Software fault isolation: WebAssembly
=====================================

This paper: research exploration of building a secure WebAssembly runtime.
  Formally reasoning about correctness for vWasm helps clarify isolation plan.
  Neat trick with rWasm translating wasm code to Rust, which enforces isolation.

Original paper that proposed WebAssembly:
  https://css.csail.mit.edu/6.858/2022/readings/wasm.pdf

Goal: run fast code in web applications.
  Javascript is universally supported but not a great fit in some cases.
    High-performance code.
    Applications written in a language that's not JS.
  Challenge: code must be isolated.
    Cannot have code from one website tamper with data from another site.
    Cannot have code from a website tamper with data on user's computer.

We've seen a number of isolation mechanisms already.  Why yet another one?
  Some require special privileges.
    Need to be root in order to set up chroot, UIDs, etc.
  Some work only on specific platforms.
    Firecracker runs only on Linux.
      But then what about browsers on Windows, MacOS, ...?
    VMs work well on CPUs that support hardware virtualization.
      But then what about devices without direct hardware VM support?
  Some require the system to be pre-configured by administrator.
    Containers require Docker / LXC / etc to be installed first.
    Administrator must create virtual network interfaces.
    Administrator must set up UID namespaces.
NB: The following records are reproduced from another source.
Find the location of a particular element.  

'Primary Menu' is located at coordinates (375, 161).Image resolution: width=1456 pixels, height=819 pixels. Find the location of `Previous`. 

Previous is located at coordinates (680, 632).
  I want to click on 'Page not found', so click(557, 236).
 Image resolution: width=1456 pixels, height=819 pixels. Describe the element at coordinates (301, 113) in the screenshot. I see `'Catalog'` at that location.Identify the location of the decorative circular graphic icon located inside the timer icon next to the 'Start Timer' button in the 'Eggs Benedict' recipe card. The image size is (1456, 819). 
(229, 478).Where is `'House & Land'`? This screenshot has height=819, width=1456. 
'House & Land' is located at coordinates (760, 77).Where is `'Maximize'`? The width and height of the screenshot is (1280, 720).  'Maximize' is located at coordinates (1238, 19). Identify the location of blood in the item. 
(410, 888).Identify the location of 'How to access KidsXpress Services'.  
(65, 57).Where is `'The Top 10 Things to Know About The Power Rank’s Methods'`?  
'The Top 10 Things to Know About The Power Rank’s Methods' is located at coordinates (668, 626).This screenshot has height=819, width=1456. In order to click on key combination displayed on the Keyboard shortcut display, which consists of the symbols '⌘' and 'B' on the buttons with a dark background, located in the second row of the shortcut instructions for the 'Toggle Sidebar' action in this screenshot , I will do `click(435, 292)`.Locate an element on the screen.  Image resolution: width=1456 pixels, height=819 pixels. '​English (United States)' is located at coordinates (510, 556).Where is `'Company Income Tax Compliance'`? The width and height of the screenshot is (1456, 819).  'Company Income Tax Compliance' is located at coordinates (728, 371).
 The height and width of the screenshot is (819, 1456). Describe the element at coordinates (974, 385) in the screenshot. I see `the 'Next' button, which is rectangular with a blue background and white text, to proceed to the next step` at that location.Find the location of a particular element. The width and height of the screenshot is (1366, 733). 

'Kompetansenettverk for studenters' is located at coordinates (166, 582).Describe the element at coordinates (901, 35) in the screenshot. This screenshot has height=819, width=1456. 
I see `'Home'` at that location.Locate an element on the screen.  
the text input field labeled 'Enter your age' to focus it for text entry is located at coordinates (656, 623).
Approach: software fault isolation.
  Powerful idea for achieving isolation.
  Does not rely on hardware or OS support.
    Does not require special privileges to deploy.
    Can provide isolation even in the face of some hw/os bugs.
  But requires cooperation between developers and devices that run their code.
    Cannot take existing binary and run it in isolation.
    Contrast with containers or VMs: can run existing Linux applications.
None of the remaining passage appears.